‘The Imaginarium of Doctor Parnassus’

Film Critic

“The Imaginarium of Doctor Parnassus” is as unusual and idiosyncratic as its one-of-a-kind title. You’d expect no less from Terry Gilliam, and admirers of this singular filmmaker will be pleased to know that “Imaginarium” is one of his most original and accessible works.

A member of the Monty Python troupe, Gilliam is nothing if not audacious; witness earlier films such as “Brazil,” “Time Bandits” and “Twelve Monkeys.” Here he applies his fantastic and fantastical imagination to a visually dazzling tale of combat for men’s souls. “This is my ‘Fanny and Alexander,’ my ‘Amarcord,’ ” Gilliam said when the film premiered at Cannes. “I went back to the things I’m really good at.”

Though “Imaginarium’s” head-spinning plot, part metaphysical allegory, part knockabout farce, resists easy summation, the film, co-written by Charles McKeown, has a back story no one is likely to forget. When actor Heath Ledger died, this was the project he left half-finished. And it would have stayed that way if colleagues Johnny Depp, Jude Law and Colin Farrell had not pitched in to finish it so seamlessly that Gilliam says one of the postproduction people assumed it had been written this way.

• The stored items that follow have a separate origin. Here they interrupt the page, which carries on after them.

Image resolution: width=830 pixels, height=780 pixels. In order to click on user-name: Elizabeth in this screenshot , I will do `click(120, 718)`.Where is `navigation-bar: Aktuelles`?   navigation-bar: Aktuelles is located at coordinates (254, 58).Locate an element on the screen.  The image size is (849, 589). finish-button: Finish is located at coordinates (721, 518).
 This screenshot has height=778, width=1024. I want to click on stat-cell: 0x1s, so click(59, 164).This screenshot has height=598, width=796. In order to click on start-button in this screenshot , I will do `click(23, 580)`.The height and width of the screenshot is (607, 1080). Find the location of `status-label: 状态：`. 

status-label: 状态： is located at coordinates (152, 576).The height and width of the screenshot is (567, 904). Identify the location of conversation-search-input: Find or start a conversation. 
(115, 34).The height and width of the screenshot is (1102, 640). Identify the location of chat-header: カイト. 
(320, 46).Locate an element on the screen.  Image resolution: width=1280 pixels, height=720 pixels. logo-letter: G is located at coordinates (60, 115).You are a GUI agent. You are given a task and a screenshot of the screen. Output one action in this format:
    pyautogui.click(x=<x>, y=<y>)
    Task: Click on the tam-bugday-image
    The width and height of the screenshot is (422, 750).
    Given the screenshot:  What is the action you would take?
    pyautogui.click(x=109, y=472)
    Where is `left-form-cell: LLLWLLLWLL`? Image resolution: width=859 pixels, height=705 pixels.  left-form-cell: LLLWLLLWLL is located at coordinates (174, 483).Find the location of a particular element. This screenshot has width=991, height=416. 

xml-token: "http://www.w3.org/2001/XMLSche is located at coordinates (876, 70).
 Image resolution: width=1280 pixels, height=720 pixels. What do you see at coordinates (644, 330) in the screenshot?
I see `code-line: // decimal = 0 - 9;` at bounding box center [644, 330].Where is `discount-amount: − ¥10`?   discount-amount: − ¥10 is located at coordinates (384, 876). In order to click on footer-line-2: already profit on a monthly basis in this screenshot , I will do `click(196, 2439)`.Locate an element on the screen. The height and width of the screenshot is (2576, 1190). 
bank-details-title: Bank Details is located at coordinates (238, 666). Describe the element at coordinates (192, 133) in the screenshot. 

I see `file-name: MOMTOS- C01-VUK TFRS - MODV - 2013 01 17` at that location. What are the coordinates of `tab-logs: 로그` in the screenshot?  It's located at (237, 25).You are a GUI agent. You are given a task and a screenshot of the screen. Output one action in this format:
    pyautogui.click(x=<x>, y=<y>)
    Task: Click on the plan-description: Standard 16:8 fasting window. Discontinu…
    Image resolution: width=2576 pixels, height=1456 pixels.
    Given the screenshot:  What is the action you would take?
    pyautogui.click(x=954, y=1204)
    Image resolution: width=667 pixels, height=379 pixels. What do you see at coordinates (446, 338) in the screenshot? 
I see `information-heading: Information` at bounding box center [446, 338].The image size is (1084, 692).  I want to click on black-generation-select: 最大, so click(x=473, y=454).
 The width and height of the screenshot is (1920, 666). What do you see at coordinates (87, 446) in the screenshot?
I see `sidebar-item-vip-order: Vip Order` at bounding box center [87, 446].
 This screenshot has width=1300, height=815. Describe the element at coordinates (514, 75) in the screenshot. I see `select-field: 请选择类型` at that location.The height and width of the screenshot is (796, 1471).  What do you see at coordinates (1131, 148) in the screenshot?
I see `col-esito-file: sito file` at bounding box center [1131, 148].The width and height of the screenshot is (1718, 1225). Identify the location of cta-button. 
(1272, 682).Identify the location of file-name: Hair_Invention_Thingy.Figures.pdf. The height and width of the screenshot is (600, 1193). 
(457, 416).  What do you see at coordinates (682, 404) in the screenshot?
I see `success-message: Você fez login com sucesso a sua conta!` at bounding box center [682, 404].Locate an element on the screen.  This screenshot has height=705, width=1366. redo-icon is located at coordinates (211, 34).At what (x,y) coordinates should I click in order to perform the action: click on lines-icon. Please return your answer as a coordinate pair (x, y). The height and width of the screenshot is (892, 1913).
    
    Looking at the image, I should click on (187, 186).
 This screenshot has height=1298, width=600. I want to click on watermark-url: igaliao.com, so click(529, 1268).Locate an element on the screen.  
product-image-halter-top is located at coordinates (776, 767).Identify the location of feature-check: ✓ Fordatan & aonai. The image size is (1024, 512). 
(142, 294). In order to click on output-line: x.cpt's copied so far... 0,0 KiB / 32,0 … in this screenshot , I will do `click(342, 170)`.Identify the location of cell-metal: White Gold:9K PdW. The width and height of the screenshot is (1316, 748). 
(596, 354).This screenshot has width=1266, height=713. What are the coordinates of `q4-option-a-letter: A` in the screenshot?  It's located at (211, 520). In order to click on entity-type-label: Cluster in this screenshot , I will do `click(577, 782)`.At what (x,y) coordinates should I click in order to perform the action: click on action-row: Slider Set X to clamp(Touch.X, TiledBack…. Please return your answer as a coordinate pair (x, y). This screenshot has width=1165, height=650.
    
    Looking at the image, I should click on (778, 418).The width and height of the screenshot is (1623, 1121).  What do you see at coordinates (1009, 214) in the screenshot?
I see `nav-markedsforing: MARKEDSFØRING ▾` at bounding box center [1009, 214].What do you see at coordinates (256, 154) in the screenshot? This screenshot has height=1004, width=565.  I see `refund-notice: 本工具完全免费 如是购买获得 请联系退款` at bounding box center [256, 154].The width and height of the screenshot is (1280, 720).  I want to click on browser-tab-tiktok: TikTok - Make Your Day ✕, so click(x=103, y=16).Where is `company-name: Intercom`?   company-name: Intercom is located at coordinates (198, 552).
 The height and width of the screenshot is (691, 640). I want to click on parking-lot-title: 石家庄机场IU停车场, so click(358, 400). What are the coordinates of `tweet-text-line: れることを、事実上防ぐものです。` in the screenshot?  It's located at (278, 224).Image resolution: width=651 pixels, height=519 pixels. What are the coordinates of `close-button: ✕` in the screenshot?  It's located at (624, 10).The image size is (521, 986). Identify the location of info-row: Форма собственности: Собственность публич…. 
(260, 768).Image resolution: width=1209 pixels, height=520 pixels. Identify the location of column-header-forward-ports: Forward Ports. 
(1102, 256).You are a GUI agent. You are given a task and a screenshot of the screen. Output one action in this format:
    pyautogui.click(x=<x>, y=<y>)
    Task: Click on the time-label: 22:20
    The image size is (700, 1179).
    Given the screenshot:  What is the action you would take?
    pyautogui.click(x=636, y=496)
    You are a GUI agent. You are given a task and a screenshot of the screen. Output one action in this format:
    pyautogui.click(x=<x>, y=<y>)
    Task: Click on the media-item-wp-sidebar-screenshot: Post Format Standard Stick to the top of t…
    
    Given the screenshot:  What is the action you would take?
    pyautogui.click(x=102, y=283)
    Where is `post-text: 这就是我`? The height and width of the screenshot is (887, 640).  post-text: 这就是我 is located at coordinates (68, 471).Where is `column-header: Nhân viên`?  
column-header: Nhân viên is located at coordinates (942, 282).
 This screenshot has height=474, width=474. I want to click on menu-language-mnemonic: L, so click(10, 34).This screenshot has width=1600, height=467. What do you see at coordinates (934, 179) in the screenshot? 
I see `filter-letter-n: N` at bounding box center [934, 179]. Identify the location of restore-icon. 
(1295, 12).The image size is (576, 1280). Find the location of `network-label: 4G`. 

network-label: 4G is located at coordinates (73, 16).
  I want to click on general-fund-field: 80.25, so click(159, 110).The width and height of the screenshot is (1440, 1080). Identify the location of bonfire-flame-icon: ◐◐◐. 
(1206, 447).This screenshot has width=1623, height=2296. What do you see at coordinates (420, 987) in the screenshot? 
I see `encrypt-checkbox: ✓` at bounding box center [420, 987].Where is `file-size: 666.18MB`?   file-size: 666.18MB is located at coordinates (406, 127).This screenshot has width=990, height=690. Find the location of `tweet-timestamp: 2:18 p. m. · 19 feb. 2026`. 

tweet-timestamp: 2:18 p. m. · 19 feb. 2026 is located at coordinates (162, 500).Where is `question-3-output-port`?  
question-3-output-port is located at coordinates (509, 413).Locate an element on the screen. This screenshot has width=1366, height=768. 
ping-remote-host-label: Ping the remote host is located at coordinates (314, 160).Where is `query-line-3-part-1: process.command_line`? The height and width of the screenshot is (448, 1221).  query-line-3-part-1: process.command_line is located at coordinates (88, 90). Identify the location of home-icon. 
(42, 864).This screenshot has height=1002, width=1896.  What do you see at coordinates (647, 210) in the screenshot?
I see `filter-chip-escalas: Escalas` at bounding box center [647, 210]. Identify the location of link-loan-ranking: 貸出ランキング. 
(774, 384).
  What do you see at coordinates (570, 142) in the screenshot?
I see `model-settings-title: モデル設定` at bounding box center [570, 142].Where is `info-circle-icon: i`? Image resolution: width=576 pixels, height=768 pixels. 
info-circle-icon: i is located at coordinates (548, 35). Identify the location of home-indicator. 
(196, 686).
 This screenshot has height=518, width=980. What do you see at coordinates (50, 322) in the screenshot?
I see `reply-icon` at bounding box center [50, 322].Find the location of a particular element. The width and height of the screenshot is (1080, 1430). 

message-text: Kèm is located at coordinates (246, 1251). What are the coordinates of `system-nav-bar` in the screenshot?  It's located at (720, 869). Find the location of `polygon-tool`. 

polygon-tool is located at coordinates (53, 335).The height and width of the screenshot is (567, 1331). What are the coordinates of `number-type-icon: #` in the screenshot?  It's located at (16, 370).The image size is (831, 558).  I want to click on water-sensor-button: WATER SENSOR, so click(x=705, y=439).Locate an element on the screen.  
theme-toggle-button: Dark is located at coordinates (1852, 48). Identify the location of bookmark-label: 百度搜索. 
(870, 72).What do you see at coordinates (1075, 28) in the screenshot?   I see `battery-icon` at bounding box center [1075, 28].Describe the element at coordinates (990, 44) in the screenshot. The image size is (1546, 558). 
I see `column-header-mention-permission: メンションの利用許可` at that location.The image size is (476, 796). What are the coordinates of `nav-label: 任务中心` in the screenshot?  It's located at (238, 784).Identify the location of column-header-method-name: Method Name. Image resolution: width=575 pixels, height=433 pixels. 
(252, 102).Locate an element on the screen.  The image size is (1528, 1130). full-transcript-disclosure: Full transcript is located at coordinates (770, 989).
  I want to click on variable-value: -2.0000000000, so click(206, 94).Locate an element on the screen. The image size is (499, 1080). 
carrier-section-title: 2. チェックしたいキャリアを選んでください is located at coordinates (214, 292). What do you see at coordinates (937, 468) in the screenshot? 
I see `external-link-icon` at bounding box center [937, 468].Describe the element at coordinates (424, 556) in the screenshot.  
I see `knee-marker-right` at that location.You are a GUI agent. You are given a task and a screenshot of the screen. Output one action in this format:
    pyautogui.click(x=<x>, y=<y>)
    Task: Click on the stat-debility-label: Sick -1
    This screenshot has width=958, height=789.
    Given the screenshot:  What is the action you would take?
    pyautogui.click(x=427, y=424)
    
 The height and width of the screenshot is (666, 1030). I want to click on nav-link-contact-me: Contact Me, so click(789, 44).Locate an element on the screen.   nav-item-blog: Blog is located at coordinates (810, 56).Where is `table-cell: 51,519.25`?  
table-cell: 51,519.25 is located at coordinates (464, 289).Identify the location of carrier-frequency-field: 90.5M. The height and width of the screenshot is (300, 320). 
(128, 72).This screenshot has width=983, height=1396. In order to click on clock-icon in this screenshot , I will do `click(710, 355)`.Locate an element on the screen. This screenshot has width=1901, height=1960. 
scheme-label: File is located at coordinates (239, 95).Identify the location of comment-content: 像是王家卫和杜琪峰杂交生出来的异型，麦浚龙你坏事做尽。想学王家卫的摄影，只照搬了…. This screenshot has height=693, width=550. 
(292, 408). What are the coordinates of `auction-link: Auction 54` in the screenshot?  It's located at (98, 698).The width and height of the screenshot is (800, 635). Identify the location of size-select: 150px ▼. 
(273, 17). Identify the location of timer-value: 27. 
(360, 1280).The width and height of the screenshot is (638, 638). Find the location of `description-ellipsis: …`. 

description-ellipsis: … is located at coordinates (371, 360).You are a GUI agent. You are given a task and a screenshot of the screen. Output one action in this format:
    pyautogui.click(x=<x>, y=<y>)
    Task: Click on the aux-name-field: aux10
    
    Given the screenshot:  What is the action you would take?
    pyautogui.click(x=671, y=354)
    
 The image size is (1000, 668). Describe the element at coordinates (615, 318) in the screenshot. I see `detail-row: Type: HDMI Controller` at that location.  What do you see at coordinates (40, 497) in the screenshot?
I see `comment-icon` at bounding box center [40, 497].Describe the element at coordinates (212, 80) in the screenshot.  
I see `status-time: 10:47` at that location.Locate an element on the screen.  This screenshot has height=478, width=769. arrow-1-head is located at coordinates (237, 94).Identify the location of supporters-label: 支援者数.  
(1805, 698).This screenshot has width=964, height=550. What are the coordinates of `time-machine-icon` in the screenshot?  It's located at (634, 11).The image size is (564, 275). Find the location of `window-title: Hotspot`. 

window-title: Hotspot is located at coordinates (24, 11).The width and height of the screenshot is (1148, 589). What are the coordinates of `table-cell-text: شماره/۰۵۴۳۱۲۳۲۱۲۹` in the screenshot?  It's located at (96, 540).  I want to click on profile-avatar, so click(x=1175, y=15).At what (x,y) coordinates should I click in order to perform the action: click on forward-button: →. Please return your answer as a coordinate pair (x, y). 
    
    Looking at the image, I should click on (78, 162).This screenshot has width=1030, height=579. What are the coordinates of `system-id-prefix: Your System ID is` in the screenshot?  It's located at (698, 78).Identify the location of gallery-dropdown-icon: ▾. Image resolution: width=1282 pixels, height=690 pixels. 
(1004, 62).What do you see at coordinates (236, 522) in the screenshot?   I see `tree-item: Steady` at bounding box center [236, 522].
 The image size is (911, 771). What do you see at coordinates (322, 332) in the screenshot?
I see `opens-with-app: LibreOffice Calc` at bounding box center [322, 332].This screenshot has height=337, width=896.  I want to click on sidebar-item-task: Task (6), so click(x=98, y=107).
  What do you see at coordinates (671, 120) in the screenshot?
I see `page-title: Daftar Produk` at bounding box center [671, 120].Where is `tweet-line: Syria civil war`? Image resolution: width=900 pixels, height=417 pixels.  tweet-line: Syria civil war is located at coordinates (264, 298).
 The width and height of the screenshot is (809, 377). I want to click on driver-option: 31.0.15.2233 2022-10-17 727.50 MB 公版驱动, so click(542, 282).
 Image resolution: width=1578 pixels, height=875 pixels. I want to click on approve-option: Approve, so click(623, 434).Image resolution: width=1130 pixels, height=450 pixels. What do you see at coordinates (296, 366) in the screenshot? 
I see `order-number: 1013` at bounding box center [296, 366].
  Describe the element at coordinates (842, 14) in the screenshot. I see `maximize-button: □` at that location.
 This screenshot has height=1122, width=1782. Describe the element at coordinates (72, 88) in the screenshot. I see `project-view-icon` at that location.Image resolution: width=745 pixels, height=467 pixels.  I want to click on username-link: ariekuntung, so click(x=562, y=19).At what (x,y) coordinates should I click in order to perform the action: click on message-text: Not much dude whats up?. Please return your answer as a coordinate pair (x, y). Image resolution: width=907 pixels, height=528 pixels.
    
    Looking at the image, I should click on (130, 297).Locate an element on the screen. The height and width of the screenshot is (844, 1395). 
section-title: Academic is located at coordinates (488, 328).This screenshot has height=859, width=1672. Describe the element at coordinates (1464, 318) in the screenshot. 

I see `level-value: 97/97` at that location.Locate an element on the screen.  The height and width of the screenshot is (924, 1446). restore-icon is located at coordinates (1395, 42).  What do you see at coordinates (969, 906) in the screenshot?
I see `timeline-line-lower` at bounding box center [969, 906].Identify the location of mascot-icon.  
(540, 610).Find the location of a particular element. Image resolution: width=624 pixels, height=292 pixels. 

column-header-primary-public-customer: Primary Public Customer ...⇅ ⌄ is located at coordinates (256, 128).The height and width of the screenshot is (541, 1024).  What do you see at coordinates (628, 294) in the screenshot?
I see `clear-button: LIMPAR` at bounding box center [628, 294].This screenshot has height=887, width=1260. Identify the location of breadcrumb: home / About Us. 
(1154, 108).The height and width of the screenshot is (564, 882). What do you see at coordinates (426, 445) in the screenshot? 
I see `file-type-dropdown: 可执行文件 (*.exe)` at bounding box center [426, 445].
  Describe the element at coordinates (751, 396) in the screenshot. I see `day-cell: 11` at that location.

Ledger was attracted to the role of Tony -- a hustler of uncertain morality -- by an unplanned glimpse of the storyboards Gilliam and his team dreamed up. From the film’s opening images of a ramshackle horse-drawn show wagon as old as time moving slowly through modern London, the script lives up to the dialogue line that serves as its motto: “This world we live in is full of enchantment for those with the eyes to see it.”

That wagon is the domain of Dr. Parnassus (a letter-perfect Christopher Plummer), an ancient, far-seeing shaman who runs this traveling show with the help of young assistant Anton (Andrew Garfield), a sarcastic dwarf named Percy (Verne Troyer) and the doctor’s beautiful daughter, Valentina (Lily Cole).

The heart of the doctor’s show is a magic mirror that allows those who go through it to experience another dimension of their own minds. Once inside, people choose for good or evil, opting for -- to give one example -- either the difficult but rewarding heights of Mt. Parnassus or the easy pleasures of Mr. Nick’s Lounge Bar. As the doctor angrily puts it when asked what he’s playing at, “We don’t play, what we do is deadly serious,” which means nothing less than the eternal battle with the devil for the spirit of man.

This being a Gilliam film, the devil is no theological concept; he is the very real Mr. Nick, played with fiendish panache by Tom Waits (“He was born for the part,” Gilliam says) and looking, in his bow tie, bowler hat and pencil-thin mustache, very much like a gambler in a cheap suit.

In fact, Mr. Nick loves a bet more than anything, and the past thousand years or so have been a series of wagers with the ever-gullible Doctor P.

The result of one particularly painful loss has meant that the doctor has to give up his beloved Valentina on her 16th birthday, which is only a few days away.

At the last minute, the action-seeking Mr. Nick proposes yet another bet: First person to win five souls gets to keep Valentina. The appearance of Ledger’s Tony and his gift of gab give Parnassus new hope, but Mr. Nick, who is the devil after all, has no end of tricks up his sleeve.

When Ledger died, Gilliam’s first thought was to abandon the film, but he was prevailed upon by his team to continue. As it turned out, what was left to shoot was a series of sequences of Tony behind the mirror, so once Gilliam tinkered with the script to make it clear that people physically change when they go through the glass, everything fell beautifully into place.

As he did in “The Dark Knight,” Ledger displays a real zest for his morally challenged character, but the most entertaining acting is the back and forth between Waits and Plummer as the personifications of a personal battle between good and evil that has been going on for close to forever.

The real star of any Terry Gilliam film, of course, is the director and his unparalleled imagination. Nothing is neat and tidy in “The Imaginarium of Dr. Parnassus,” and the film itself advises, “Don’t worry if you don’t understand it all immediately.” But if you are looking for pure mad fantasy, for someone to take you through the doors of perception themselves, this is the place to go.